Burt Bacharach knew writing a memoir would be emotional, not because of his never-heard backstage tales or his tumultuous marriages. He knew that being honest would force him to come to terms with the death of his daughter.

“It was very tough because I had to revisit what that period was and go deeper into it,” he said of his daughter Nikki’s premature birth, years of emotional issues, and eventual suicide at age 40.

The 84-year-old award-winning music composer of such classics as “I’ll Never Fall in Love Again,” the Oscar-winning “Raindrops Keep Fallin’ on My Head” and The Carpenters’ “(They Long to Be) Close to You,” understood that baring his deep, dark secrets was essential to his recently released autobiography, “Anyone Who Had a Heart: My Life and Music” (Harper).

The idea for a memoir came long before Nikki’s death in 2007. Bacharach had Nikki with former wife Angie Dickinson, best-known for her role on the ’70s drama, “Police Woman.”

“(Nikki) was 1 pound, 10 ounces at birth; you should know the deck is stacked against you then,” Bacharach said.

According to Bacharach, she grew up with emotional issues, which he later found out was an undiagnosed case of Asperger’s syndrome (The autism spectrum disorder is a relatively new diagnosis.).
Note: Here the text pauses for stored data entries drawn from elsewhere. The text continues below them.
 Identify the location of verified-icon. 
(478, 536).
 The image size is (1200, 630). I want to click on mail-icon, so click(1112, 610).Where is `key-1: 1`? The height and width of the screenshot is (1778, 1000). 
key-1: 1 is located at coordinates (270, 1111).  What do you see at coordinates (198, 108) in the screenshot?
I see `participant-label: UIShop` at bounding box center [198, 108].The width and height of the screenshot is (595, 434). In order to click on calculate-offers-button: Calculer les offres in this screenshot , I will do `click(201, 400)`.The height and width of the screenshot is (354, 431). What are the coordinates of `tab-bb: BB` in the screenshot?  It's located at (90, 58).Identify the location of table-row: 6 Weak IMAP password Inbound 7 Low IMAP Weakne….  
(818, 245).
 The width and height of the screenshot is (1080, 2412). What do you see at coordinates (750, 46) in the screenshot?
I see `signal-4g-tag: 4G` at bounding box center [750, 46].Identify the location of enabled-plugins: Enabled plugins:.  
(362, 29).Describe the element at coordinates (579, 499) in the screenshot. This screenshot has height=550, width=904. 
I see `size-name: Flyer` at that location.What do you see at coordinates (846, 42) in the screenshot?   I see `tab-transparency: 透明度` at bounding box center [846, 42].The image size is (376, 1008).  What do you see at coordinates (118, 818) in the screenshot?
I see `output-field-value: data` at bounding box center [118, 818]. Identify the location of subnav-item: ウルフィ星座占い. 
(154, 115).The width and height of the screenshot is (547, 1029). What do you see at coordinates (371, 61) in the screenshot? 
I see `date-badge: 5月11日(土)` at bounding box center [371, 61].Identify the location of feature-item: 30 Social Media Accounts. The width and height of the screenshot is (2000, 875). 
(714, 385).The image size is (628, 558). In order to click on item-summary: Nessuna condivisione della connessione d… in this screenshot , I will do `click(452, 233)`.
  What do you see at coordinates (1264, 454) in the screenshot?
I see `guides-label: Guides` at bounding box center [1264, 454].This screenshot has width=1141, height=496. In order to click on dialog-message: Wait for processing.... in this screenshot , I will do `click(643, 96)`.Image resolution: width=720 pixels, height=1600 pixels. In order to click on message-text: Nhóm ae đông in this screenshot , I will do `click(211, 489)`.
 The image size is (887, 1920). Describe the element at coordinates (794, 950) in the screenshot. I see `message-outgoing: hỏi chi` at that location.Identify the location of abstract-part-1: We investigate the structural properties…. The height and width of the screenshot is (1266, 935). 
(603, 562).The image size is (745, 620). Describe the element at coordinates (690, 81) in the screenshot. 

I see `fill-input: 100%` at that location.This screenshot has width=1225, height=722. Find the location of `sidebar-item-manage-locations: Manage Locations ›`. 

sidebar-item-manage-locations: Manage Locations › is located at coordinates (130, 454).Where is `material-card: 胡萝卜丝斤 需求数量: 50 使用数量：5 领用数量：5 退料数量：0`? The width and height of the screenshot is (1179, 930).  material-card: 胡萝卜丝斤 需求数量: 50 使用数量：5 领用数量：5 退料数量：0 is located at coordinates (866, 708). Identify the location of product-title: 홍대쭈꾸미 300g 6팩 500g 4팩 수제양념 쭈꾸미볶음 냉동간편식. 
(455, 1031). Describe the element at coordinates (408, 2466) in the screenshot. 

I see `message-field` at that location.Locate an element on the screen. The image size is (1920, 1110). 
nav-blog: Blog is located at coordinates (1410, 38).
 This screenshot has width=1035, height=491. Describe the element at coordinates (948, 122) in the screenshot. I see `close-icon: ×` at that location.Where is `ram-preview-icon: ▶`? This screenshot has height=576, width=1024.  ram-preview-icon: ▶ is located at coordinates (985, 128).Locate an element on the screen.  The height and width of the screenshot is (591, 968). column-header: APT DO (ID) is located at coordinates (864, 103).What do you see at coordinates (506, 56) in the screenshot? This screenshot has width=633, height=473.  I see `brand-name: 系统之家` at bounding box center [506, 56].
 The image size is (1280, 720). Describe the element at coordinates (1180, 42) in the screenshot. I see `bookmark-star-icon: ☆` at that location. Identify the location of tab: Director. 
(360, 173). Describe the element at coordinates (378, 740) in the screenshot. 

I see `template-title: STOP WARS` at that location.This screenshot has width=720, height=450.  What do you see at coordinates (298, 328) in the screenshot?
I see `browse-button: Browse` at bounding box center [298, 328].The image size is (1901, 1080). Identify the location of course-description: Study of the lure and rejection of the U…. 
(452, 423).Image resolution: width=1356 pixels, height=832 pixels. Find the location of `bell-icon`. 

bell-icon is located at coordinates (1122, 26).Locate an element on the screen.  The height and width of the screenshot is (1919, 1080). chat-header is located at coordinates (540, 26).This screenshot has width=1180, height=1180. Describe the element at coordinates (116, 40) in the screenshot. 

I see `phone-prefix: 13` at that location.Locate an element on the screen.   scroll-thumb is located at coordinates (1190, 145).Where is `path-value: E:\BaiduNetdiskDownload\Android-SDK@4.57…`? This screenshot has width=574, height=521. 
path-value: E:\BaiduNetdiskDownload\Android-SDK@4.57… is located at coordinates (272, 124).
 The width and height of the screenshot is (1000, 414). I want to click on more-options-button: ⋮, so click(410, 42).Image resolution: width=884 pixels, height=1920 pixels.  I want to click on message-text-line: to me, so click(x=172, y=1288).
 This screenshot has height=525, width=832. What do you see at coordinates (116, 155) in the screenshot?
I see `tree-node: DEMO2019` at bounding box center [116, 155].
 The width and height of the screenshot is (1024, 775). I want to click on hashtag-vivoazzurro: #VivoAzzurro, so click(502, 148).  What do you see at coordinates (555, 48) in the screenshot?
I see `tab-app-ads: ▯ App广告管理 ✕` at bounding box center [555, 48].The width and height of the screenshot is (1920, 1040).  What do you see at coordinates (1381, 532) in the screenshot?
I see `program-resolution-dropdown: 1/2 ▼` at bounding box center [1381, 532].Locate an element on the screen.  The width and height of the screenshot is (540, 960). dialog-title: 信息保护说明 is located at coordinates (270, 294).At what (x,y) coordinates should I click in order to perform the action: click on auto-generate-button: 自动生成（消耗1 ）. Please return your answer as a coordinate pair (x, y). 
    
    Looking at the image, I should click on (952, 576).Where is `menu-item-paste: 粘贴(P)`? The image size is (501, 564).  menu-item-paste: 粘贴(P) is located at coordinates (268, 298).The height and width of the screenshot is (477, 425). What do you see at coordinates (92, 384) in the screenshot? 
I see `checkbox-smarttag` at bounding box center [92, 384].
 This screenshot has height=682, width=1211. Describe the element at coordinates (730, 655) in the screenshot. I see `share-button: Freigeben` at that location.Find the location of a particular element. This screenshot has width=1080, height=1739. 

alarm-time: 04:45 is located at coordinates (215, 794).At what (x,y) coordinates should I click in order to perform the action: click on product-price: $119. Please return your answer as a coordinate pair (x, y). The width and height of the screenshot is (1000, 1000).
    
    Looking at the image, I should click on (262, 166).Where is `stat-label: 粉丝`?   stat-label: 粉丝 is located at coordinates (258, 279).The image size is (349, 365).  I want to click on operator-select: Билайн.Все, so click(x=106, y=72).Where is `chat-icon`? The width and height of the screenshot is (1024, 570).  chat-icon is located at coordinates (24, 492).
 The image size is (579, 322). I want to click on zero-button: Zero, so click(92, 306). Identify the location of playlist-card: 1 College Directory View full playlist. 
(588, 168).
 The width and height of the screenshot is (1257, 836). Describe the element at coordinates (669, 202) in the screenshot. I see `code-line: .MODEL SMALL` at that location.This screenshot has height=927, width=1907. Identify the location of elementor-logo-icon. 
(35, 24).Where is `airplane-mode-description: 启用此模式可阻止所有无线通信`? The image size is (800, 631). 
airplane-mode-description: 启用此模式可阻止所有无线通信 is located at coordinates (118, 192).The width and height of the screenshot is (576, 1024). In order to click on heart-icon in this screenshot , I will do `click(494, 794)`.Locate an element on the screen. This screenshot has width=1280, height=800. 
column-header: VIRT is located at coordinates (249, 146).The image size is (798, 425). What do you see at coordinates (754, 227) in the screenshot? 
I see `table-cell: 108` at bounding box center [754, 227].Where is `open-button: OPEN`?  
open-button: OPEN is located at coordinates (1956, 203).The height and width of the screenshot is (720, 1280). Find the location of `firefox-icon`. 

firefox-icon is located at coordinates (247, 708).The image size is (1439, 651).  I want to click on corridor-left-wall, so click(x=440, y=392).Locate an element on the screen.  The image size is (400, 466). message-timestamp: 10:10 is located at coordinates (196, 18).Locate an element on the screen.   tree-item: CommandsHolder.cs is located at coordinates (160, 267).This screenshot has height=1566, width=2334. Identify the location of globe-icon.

“Nobody said she’s got Asperger’s or she’s got autism. (They said) she’s just got behavior things,” he said.

But after suffering for so long, he never imagined she would kill herself.

“It’s like the boy who cried wolf. Somebody who says, ‘I can’t stand it. The helicopters are making too much noise and the gardeners and the blowers are making too much noise, and if they don’t stop I’m going to kill myself,’ ” he said, his voice cracking. “And you hear that enough and you know it’s never gonna happen, and then one day she just goes and kills herself.”

He later realized that the signs were always there, but thought that the strong relationship she had with her mother would prevent it from ever happening.

“They had a very connected, symbiotic relationship,” he said, adding, “We all did everything we could.”